SPSSX Discussion

Selecting unique records from dataset with duplicates

Classic

List

Threaded

3 messages Options

Nandini Rao

Selecting unique records from dataset with duplicates

I have a large data set (750,000+ records). I have multiple records with
the same ID but different payment dates. I want to create a subset of
unique records with the last payment date.
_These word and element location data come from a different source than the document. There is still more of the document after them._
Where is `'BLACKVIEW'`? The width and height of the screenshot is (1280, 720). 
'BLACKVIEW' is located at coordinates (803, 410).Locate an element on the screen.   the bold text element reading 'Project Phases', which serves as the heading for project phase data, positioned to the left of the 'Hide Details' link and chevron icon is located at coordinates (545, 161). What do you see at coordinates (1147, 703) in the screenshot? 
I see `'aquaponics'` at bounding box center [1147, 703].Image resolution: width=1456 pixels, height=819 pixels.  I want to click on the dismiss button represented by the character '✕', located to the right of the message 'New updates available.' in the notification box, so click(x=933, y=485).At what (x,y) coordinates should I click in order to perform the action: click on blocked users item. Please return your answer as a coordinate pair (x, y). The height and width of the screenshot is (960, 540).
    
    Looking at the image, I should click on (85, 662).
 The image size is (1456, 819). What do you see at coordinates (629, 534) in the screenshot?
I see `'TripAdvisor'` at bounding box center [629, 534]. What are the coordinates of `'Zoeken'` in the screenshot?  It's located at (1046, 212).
I appreciate any suggestions on
how I could do this.

I am using SPSS 12.0 on a Windows XP platform.

Thanks for your help,
nan

Maguin, Eugene

Re: Selecting unique records from dataset with duplicates

Nandini,

I think the aggregate procedure would work best here. Read up on it in the
syntax reference.

Sort cases by id paymentdate.
Aggregate outfile=*/presorted/break=id/paymentdate=last(paymentdate).

Gene Maguin

Mahbub Khandoker

Re: Selecting unique records from dataset with duplicates

In reply to this post by Nandini Rao

Hi Nandini,
You can use lag function to get your desire subset of unique records. The procedure is provided below.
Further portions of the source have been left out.